During and after Russian intervention in the Syrian civil war in 2015, sanctions have been used against Russian tankers by the United States, including product tankers Sudak (IMO:8943155) and Sig (IMO: 9735335), chemical tanker Stalingrad (IMO: 9690212) and the combined chemical and oil tankers Marshal Zhukov (IMO: 9690224) and Yaz (IMO: 9735323). In 2022, following the Russian invasion of Ukraine, 72 ships were directly sanctioned by the US Treasury's Office of Foreign Assets Control (OFAC). Sanctions do not aim to stop these vessels from trading and they have been seen to berth in overseas ports, however they have been restricted by the sanctions, with most ports of call being in Turkey, India, Iran and Egypt.

== Breaches of sanctions ==
Whilst the price of crude remained below the $60 level, breaches were generally limited to small quantities of oil imported into the EU from Russia and transshipment of oil at sea, however when the oil price rose in Summer 2023, the number of potential breaches increased with oil being purchased at a price over the oil cap price.

=== Ship-to-ship transshipments ===
The object of ship-to-ship transshipments is to mask the source of the oil, to hide from the buyer (or the authorities) that the oil is Russian and subject to sanctions.
Ships involved in transshipments have been known to change their names and their paint colours during voyages and to turn off their Automatic Identification System trackers.

Transshipments have taken place off the Russian exclave of Kaliningrad, in the Black Sea and in the Mediterranean Sea.
The majority of transshipments from ships leaving the Black Sea have taken place in the Gulf of Laconia, close to Greece, but outside of the 6-mile territorial limit, it is in international waters. The Jumbo is a crude oil tanker, Gabon flagged, that was based in the gulf acting as a depot tanker, with some ships delivering oil to the depot and others collecting from it.

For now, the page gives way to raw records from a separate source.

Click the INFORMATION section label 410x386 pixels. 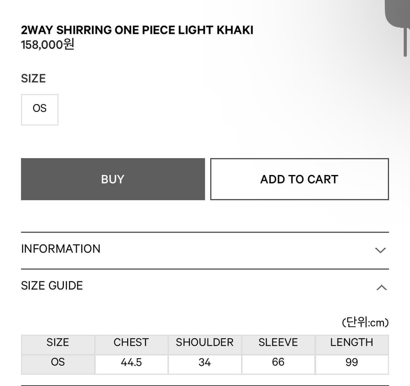coord(61,249)
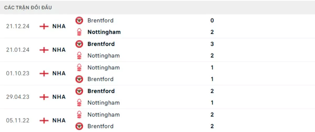Click NHA league label for 01.10.23
The height and width of the screenshot is (132, 315).
pos(59,73)
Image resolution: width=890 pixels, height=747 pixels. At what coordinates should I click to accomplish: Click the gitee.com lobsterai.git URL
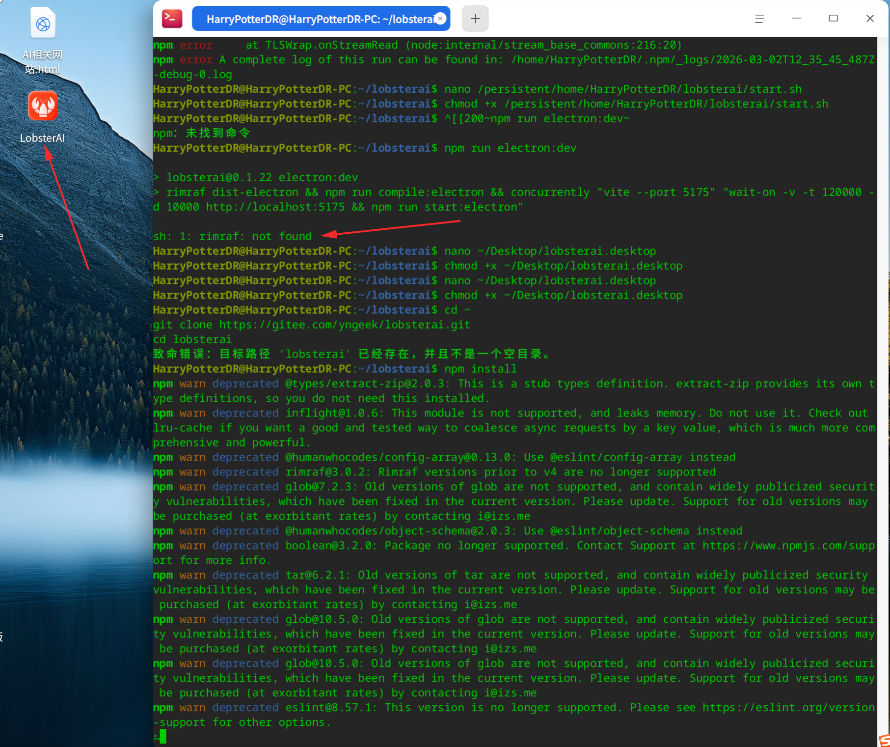345,325
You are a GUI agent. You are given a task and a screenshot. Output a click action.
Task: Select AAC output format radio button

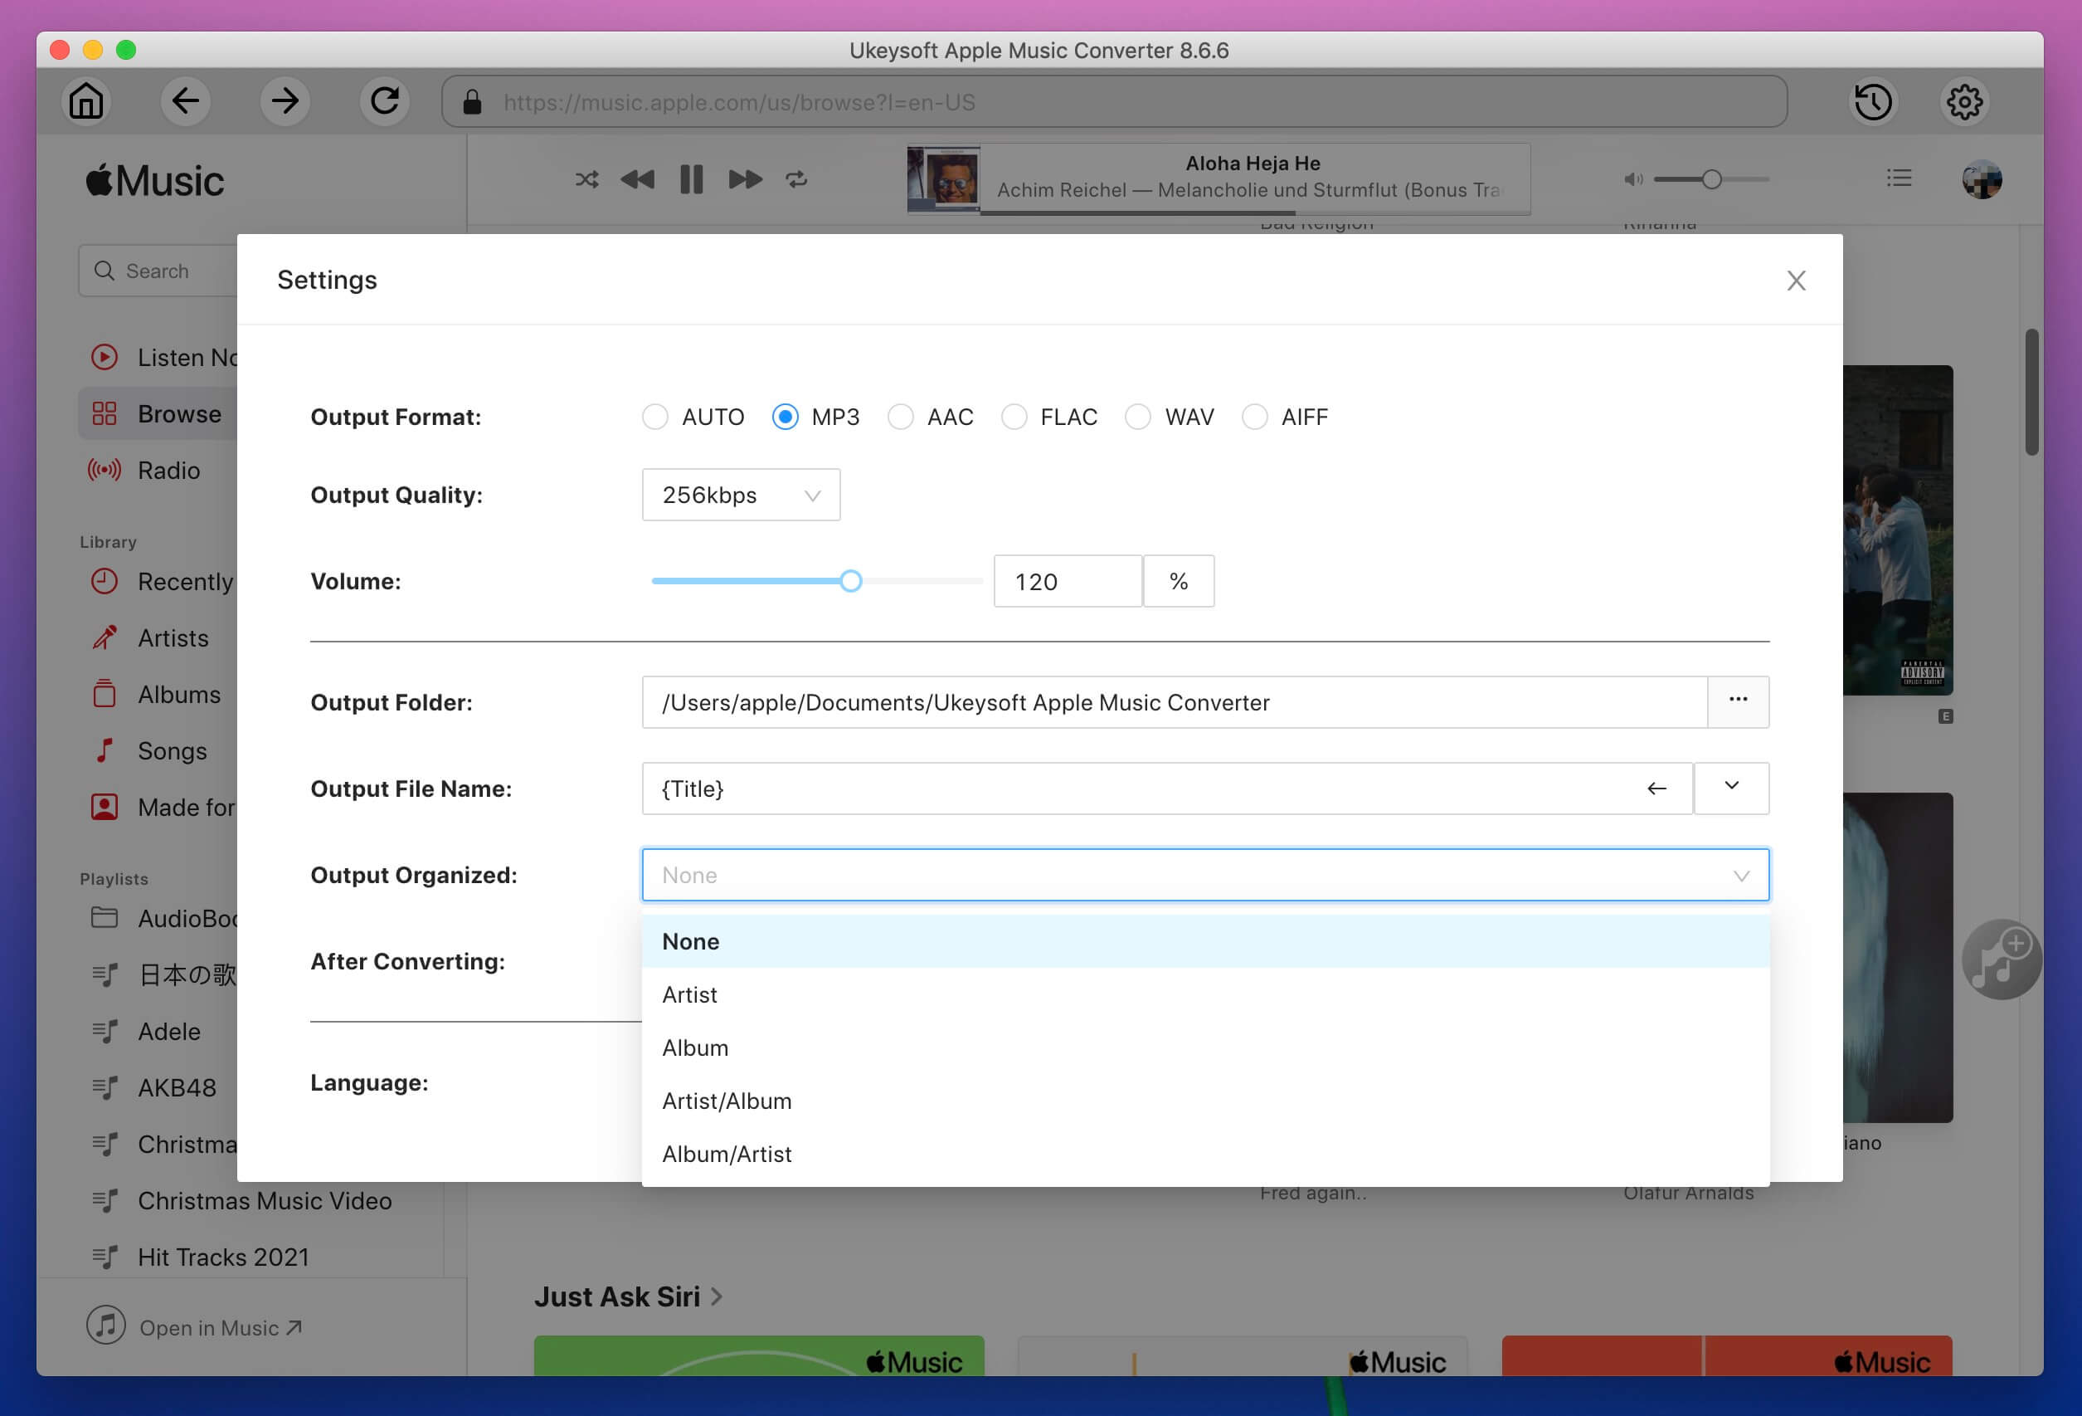[x=900, y=416]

=== Shipping refined oil from Bulgaria ===

Bulgaria has the Lukoil Neftohim Burgas refinery where Russian crude has been allowed under EU rules to be brought by ship. The refined oil is under an export ban by the EU, however refined oil has been shipped to the EU and the US in 2023. Seaexpress a product tanker managed by Thenamaris Ship Management collected 40,000 tons on 10 August 2023 and delivered it on 23 August to Rotterdam. Ship-to-ship transfers were used to send Naphtha from Burgas to the US in June 2023. Bulgaria is cancelling the export quotas given to the refinery from 1 January 2024. The European Commission is investigating the situation. Bulgaria will also cease the importation of Russian crude oil on 1 March 2024.

== Crude Oil==

The embargo came into effect on 5 December 2022 with a 45-day transition period, all ships had to load by 5 December 2022 and unload at the destination port before 19 January 2023.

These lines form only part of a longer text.